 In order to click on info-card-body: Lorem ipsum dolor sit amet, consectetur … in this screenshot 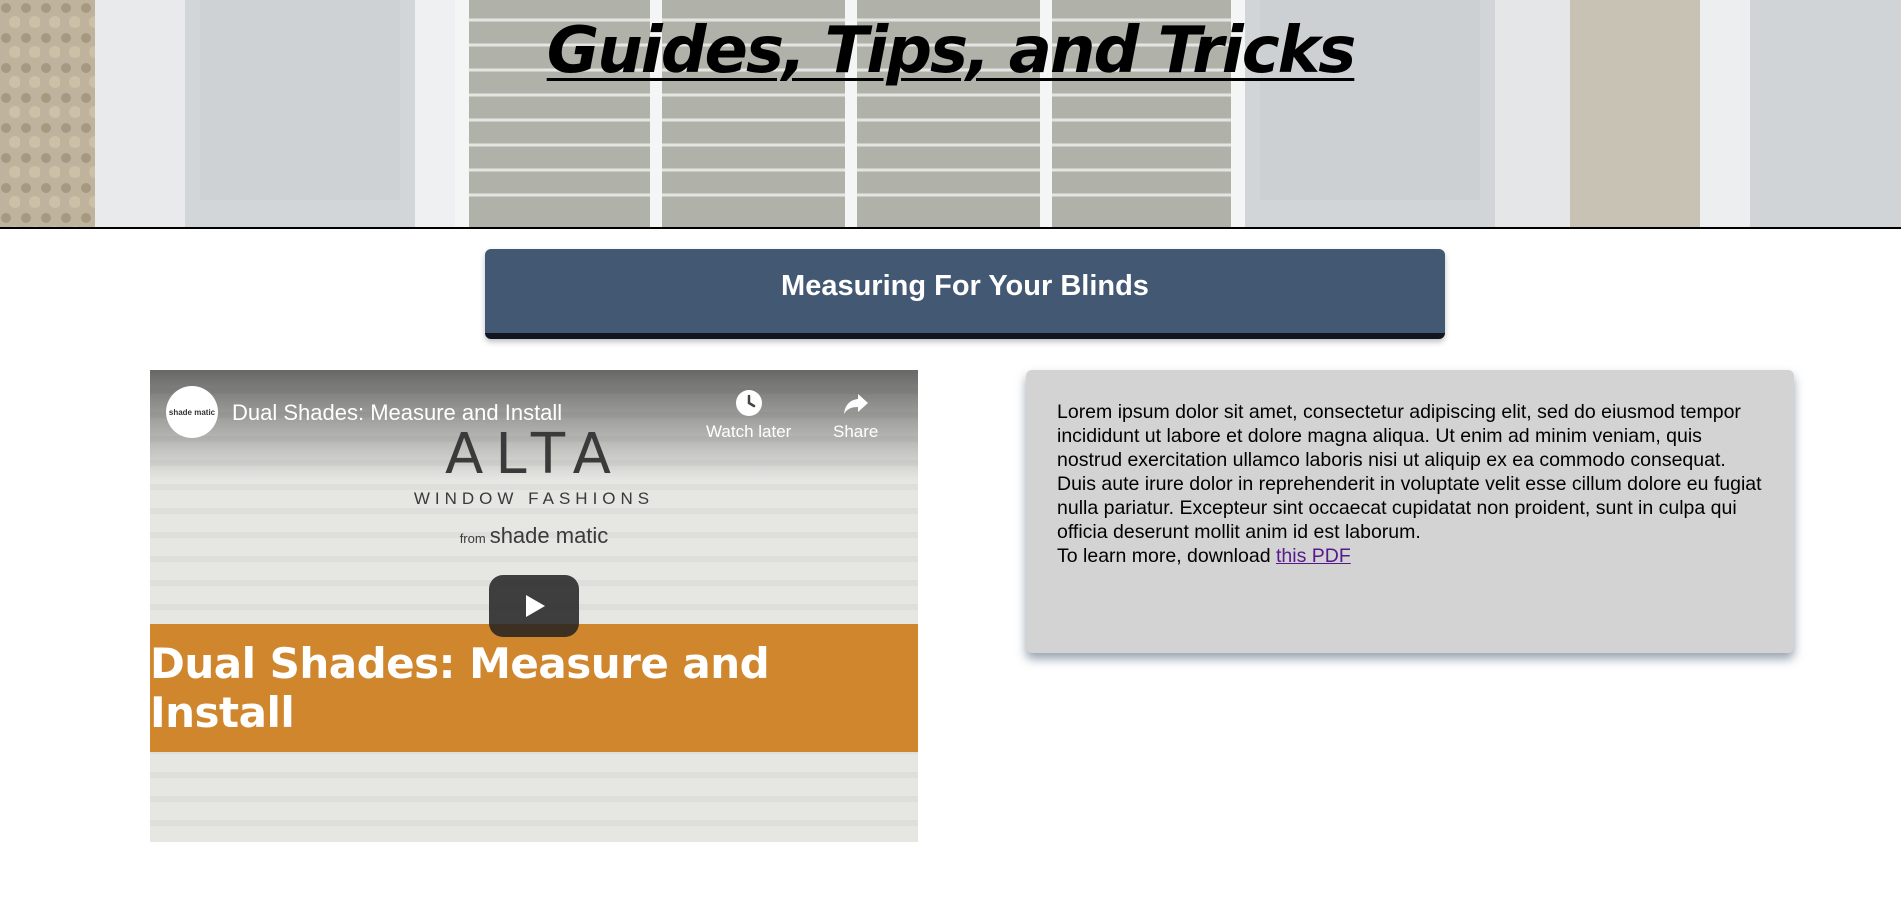, I will do `click(1410, 484)`.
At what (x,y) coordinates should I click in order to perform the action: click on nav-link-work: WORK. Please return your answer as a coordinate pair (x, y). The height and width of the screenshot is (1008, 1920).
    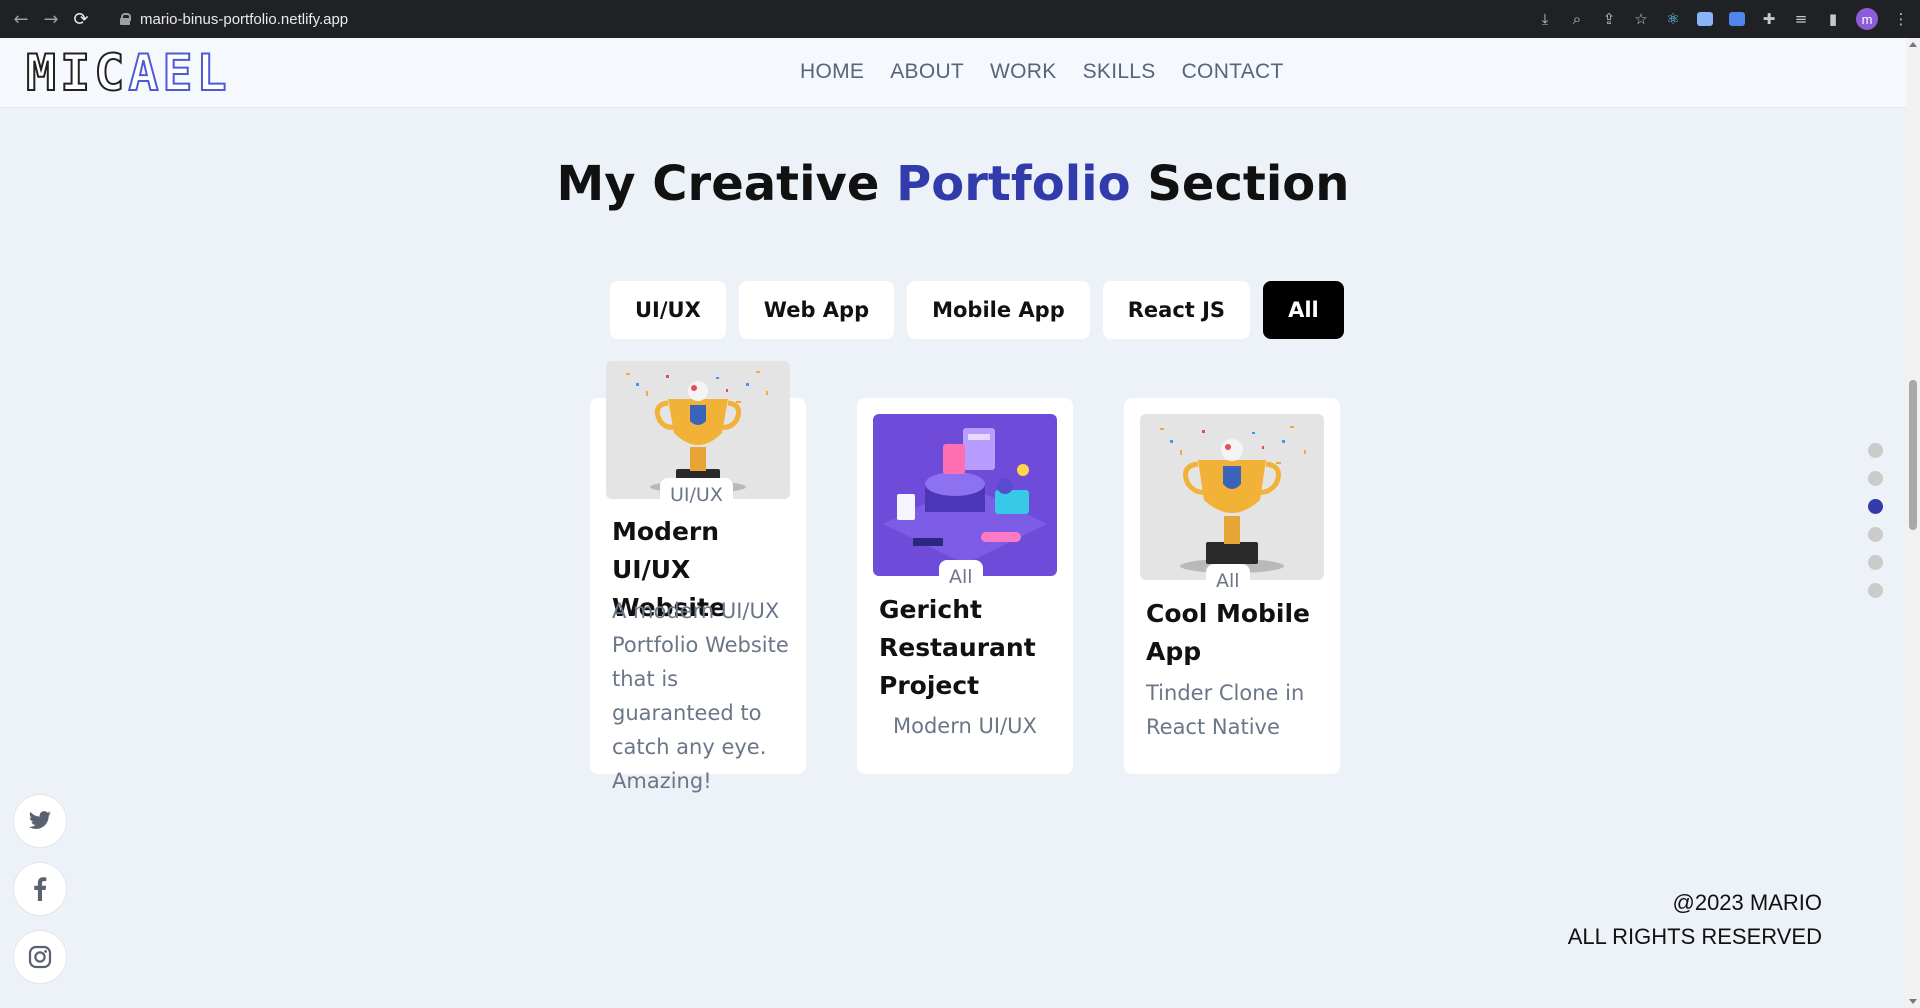
    Looking at the image, I should click on (1024, 72).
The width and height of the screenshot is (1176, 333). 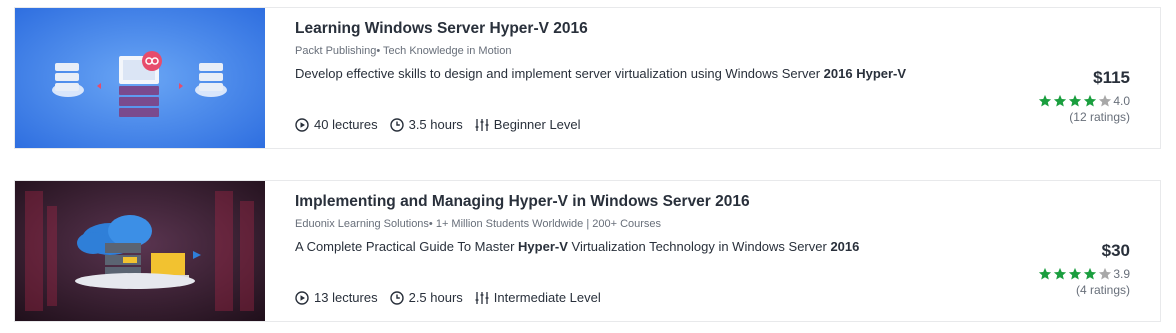 I want to click on level-text: Beginner Level, so click(x=537, y=124).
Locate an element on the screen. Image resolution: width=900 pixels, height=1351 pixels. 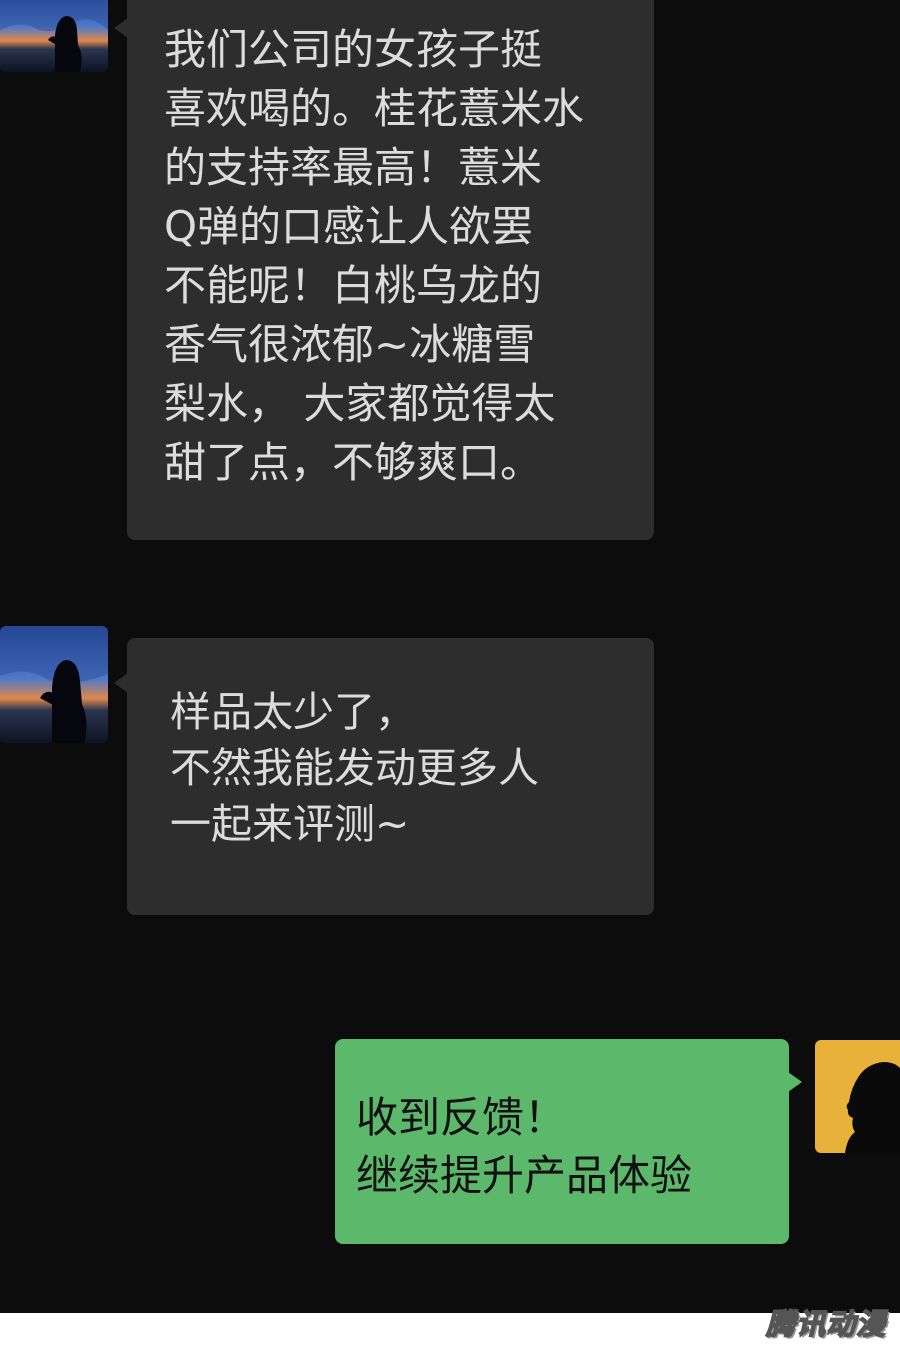
man-silhouette-avatar-icon is located at coordinates (858, 1096).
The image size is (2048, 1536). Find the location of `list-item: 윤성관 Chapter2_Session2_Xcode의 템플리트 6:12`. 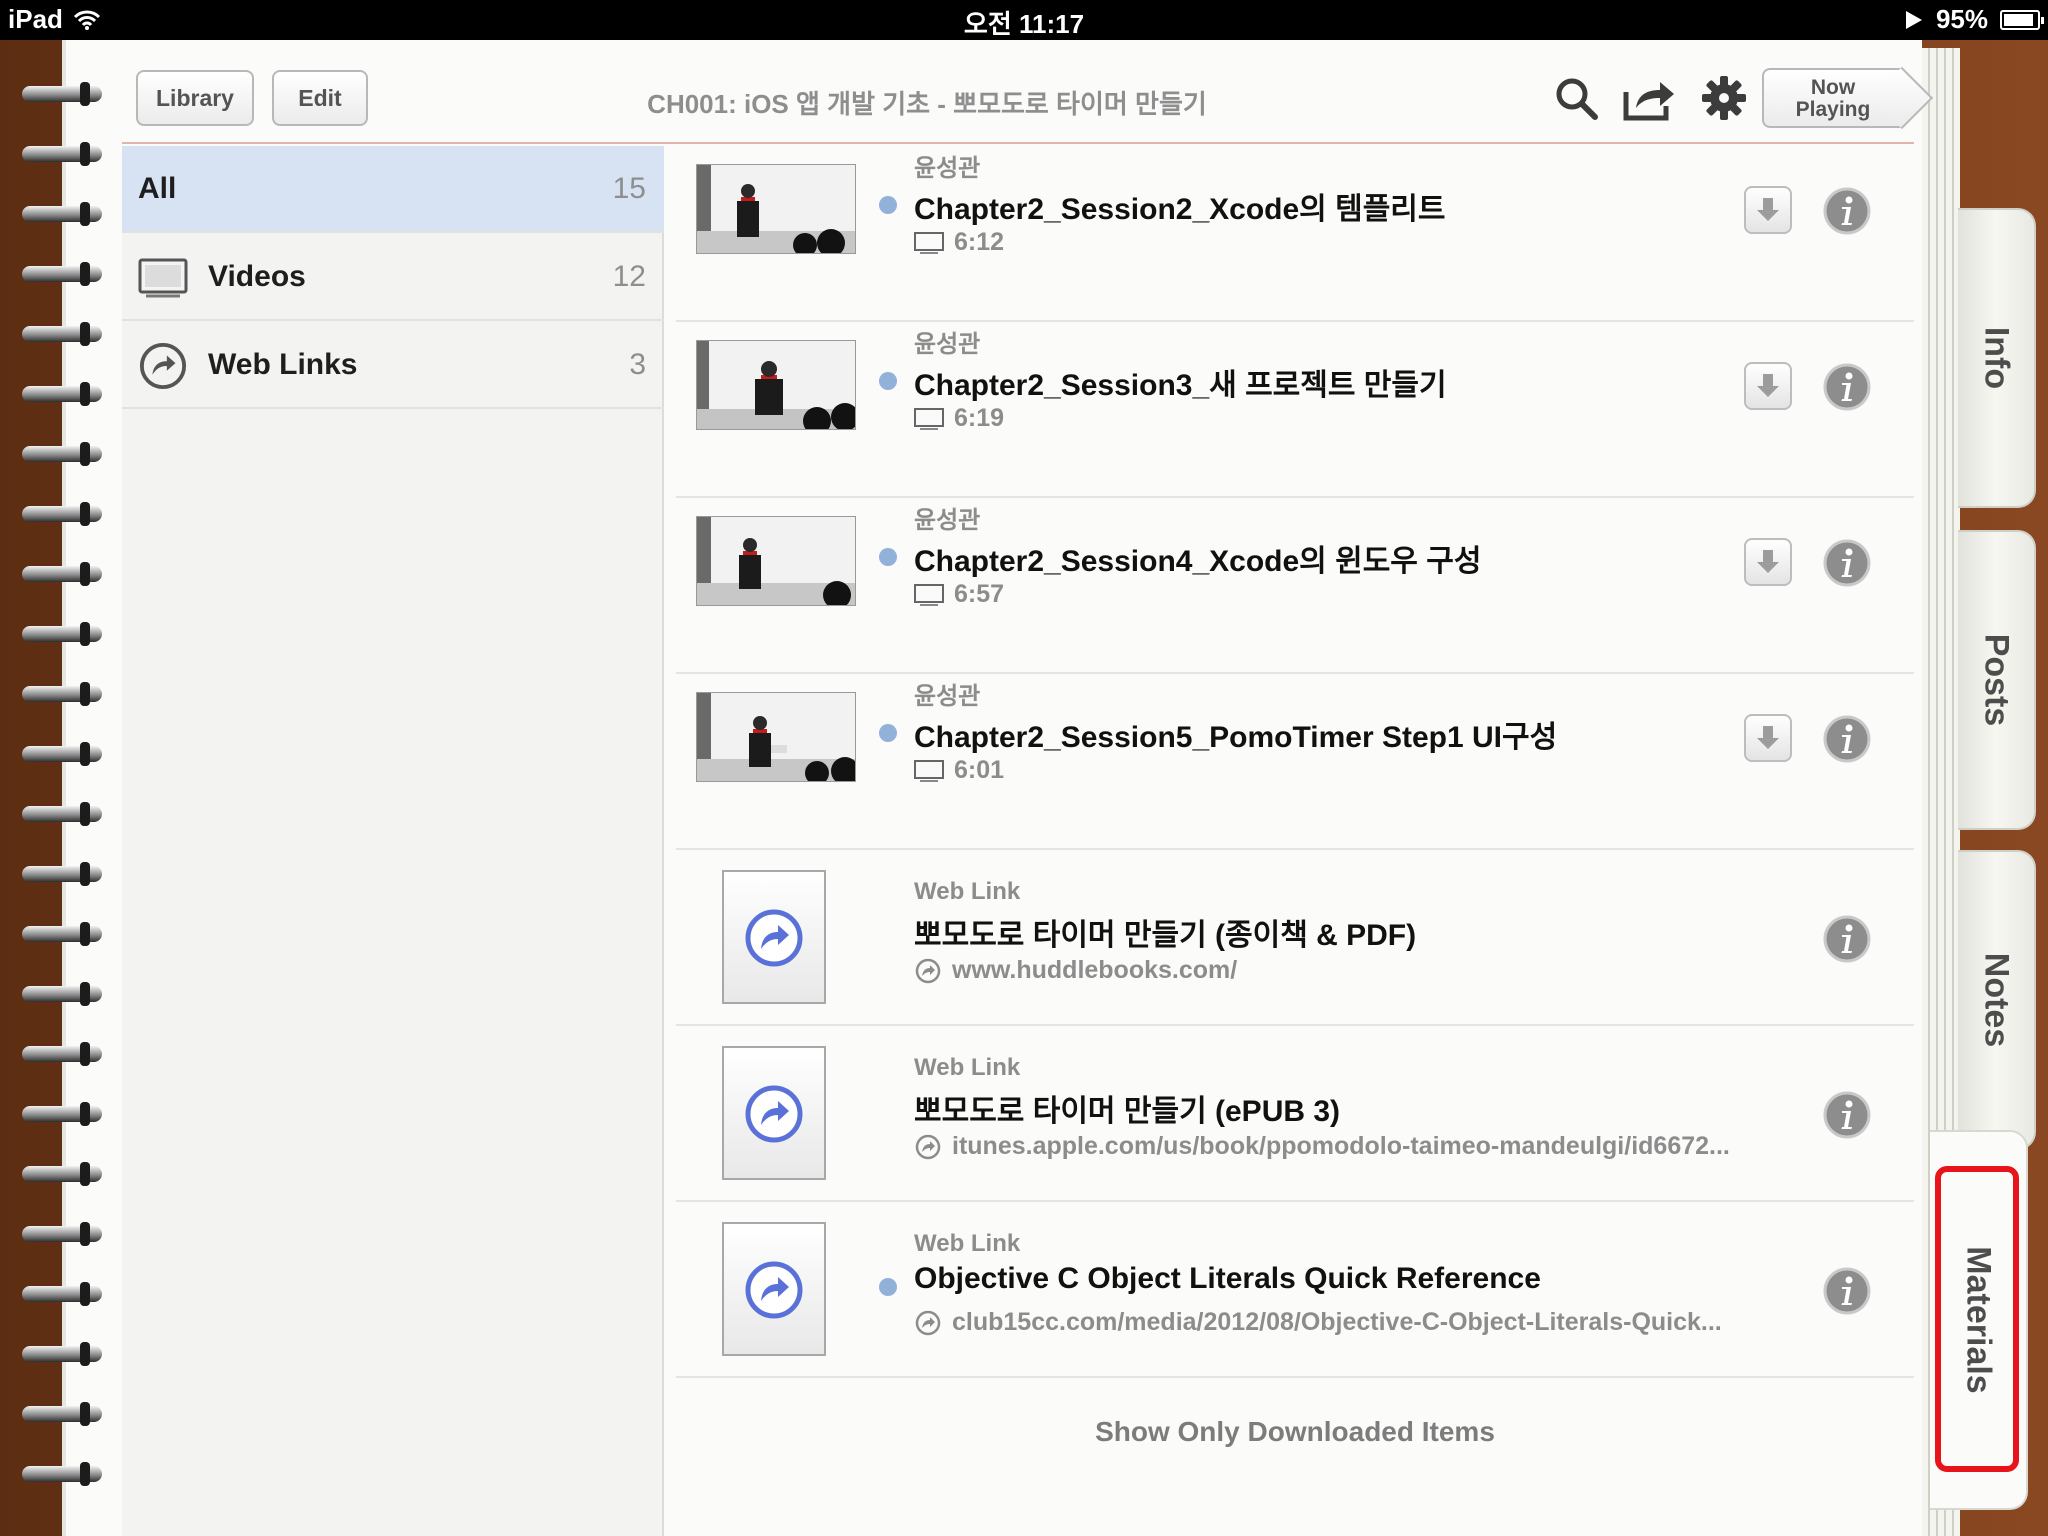

list-item: 윤성관 Chapter2_Session2_Xcode의 템플리트 6:12 is located at coordinates (1295, 234).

# Problem to work on
Reproduce verbatim the records from the line containing "The image size" through the end of the records, omitting the pictures.

# Answer to this task
The image size is (2048, 1536). Find the location of `list-item: 윤성관 Chapter2_Session2_Xcode의 템플리트 6:12`. 

list-item: 윤성관 Chapter2_Session2_Xcode의 템플리트 6:12 is located at coordinates (1295, 234).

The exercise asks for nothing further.